Picard - I'm going to have to disagree w/ you on that. No constructor (sans perhaps present company) is lazy. To me gridding is the hardest part (I've got 16 drafts* of one who's corners I cannot paint myself out of). To wit - today's triple-11 stacks, both vertically & horizontally, would drive me mad [+ I'm too ignorant to know I could turn _NOP_ into something like KNOPF**]. If it weren't for C.C.'s brilliance in grid'n', my puzzle ideas would have never made print. Chalk it up to areas you aren't versed in and take on some learnin'. //BTW, I was moaning to DW on how hard even 1a was (who else wanted Homer?, you know, the only one you know!) and she nailed SAPPHO on her third guess running through Greek lyricists.

Finally - and to put this to bed - yes sometime a constructor just can't help a clunker. It is forgiven (even by the Ed.) if the rest of the grid is solid.

WC - I laughed 2x at Compote-post. I too will donate my body to Science...Fiction.

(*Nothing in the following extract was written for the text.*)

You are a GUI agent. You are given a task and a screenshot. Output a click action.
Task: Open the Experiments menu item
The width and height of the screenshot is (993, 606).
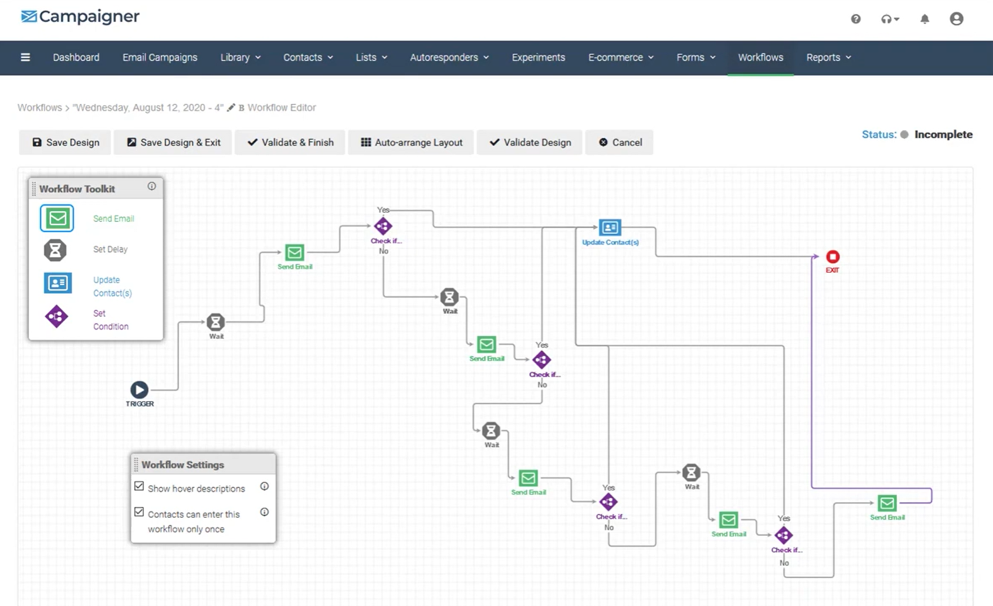point(539,57)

BigE - NT isn't supported anymore because M$ feared missing the app-cloud revenue streams. NT 4 SP 6.51 and XP SP3 were probably the best, most stable, versions of Windows M$ produced. Vista was the "app" desktop, Win 7 continued NT's interface (and stability) because of the backlash, then 8 (appy) & 10 went Cloudy - which from a defensive-security perspective is #GameOver #IGiveUp. //put a sniffer on your network and watch how many times Windows/Office reaches out to M$ for bits of code.
Note: in the Registry, the "versions" listed above are all NT - see: Wiki

BillG - Die-Sect, Bye-Sect, Try-Sect, and Puree [:30 SNL / Bass ad]

Cheers, -T
*And I've got the software & 1/2 the dictionaries on the market.
**I'd certainly need three more squares for Knopfler [4:08 and go for it CED!]

Anonymous said...

I think anyone paying attention is aware of Picard's disdain for all things sports. Well, today, two crossing clues that referenced sports really flummoxed the poor fella and he is just throwing a hissy fit. Hopefully he'll wake up tomorrow and realize the error of his ways. Maybe he will even apologize to all the constructors who visit out fair corner, especially to our hostess C.C..

Curious Lurker said...

Just curious: Did anyone solve this correctly with no help?

This puzzle seemed unusually full of weird words.